The optimized assay using primers MG16-45F and MG16-447R was performed as described above except that the MgCl2 concentration was 2.0 mM and that 40 two-step cycles were performed, each consisting of 94°C for 30 s and 60° for 60 s. The optimized MG16-1204F-MG16-1301R assay used 2.5 mM MgCl2, and 50 cycles of 94°C for 30 s and 58°C for 60 s were performed. The MgPa-476-MgPa-903 assay previously described (13) was slightly modified, as 1 U of Super Taq polymerase (HT Technology) was used and 40 cycles of 94°C for 30 s, 55°C for 30 s, and 72°C for 60 s were performed. The MgPa-1-MgPa-3 assay (12) was also slightly modified by running 40 cycles of 94°C for 30 s, 60°C for 30 s, and 72°C for 60 s with the reaction components described above except that the dUTP was replaced with dTTP at 125 μM and the MgCl2 concentration was 3.5 mM.

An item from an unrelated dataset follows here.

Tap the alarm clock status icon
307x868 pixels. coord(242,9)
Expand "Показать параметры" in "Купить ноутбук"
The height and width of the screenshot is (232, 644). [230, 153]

Construction of IPC for inhibition.

In order to detect the presence of Taq DNA polymerase inhibitors or suboptimal reaction conditions, an internal process control (IPC) was constructed. Primers amplifying parts of the phage lambda genome were selected based on the following criteria: (i) amplicon size at least 100 bp longer than the specific M. genitalium rRNA gene amplicon in order to allow preferential amplification of the rRNA gene amplicon, (ii) lack of secondary structure and primer-primer interaction as determined by the Gene Runner program (Hastings Software, Inc., Hastings, N.Y.), and (iii) a high Tm in order to render the IPC less efficient to amplify than the rRNA gene amplicon.

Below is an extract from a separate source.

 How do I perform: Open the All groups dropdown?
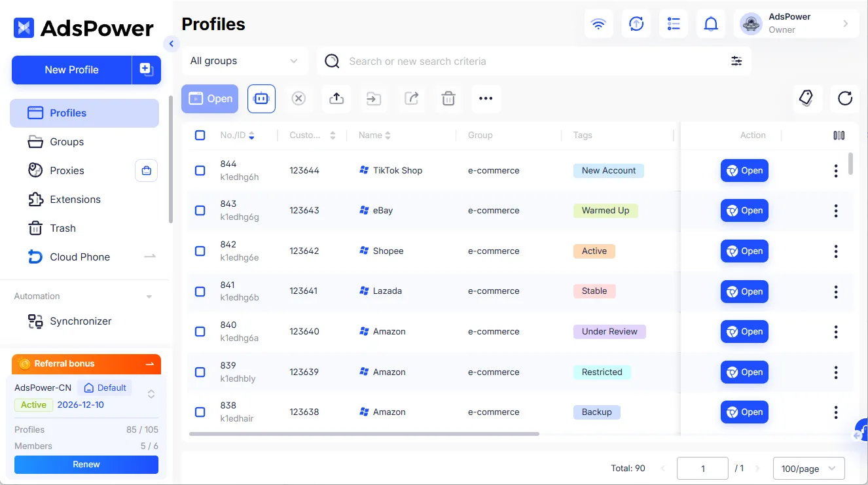[245, 61]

The primers included the sequence of each of the rRNA gene primers added to the 5′ end of the corresponding lambda primer (5′TACATGCAAGTCGATCGGAAGTAGCCTGACGGTTTCTAAC and 5′AAACTCCAGCCATTGCCTGCTAGGACATACGGAAATAG; sequence in boldface type corresponds to the phage lambda sequence at positions 13663 to 13677 and positions 14266 to 14280, respectively). PCR products thus containing the binding sites of the rRNA gene primers were obtained by amplification of 1 ng of purified lambda DNA with an annealing temperature of 40°C. After gel purification of the amplicon, a 10-fold titration was performed, and the dilution of the IPC producing no increase in the detection limit of purified M. genitalium DNA was used in the assay.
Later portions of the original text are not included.